Le 25 mai 2011, le gouvernement suisse a décidé l’abandon progressif de l’énergie nucléaire. Ce tournant énergétique a été confirmé par le Parlement.

Les cinq réacteurs nucléaires suisses doivent être éteints entre 2020 et 2034, à l’issue de leur durée de vie.

En mars 2012, le Tribunal administratif fédéral a décidé d’interdire l’exploitation de la centrale nucléaire de Mühleberg au second semestre 2013. Le TAF a justifié sa décision par l’état du réacteur, les risques sismiques et l’absence de moyens de refroidissement indépendants de l’Aar. Cette décision a fait l’objet d’un recours auprès du Tribunal fédéral. La décision n’est pas encore tombée. 
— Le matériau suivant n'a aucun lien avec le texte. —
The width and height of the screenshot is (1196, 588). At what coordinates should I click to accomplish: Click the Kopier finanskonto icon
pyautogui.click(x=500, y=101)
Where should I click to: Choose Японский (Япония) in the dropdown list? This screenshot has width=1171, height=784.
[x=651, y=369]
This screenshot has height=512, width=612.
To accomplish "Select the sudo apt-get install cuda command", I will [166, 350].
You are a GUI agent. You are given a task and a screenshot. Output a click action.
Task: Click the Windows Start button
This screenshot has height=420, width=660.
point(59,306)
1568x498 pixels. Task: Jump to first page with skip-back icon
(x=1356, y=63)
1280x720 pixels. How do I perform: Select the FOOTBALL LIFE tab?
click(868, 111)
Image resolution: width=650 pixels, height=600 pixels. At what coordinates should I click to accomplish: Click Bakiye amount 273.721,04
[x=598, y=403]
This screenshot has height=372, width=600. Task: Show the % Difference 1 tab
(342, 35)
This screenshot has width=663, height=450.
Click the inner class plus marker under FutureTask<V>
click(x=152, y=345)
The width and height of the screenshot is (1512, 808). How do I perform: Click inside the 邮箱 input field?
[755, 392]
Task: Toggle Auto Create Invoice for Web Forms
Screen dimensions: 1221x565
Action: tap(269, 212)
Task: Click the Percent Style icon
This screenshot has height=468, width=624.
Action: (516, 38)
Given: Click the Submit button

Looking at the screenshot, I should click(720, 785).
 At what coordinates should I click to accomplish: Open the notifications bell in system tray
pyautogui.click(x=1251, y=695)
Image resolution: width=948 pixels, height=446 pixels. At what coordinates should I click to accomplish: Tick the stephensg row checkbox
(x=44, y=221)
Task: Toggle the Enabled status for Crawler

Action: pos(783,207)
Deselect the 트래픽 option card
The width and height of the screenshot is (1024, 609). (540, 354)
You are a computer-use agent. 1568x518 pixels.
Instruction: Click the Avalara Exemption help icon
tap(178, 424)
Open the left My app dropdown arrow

En mai 2012, le gouvernement a présenté sa Stratégie énergétique 2050. Il table sur des économies accrues (efficacité énergétique), sur le développement de la force hydraulique et des nouvelles énergies renouvelables, et, au besoin, sur la production d’électricité à base de combustible fossile (installations de couplage chaleur-force, centrales à gaz à cycle combiné) ainsi que sur les importations. Il s’agira par ailleurs de développer rapidement les réseaux d’électricité et d’intensifier la recherche énergétique.

Le gouvernement est censé donner des explications plus concrètes sur sa politique énergétique à la fin de l’été 2012.

Energie hydraulique: 55,8%

Energie nucléaire: 39,3%

Autres: 2,9%

Energies renouvelables: 2%

Source: Office fédéral de l’énergie

(Traduction de l’allemand: Olivier Pauchard)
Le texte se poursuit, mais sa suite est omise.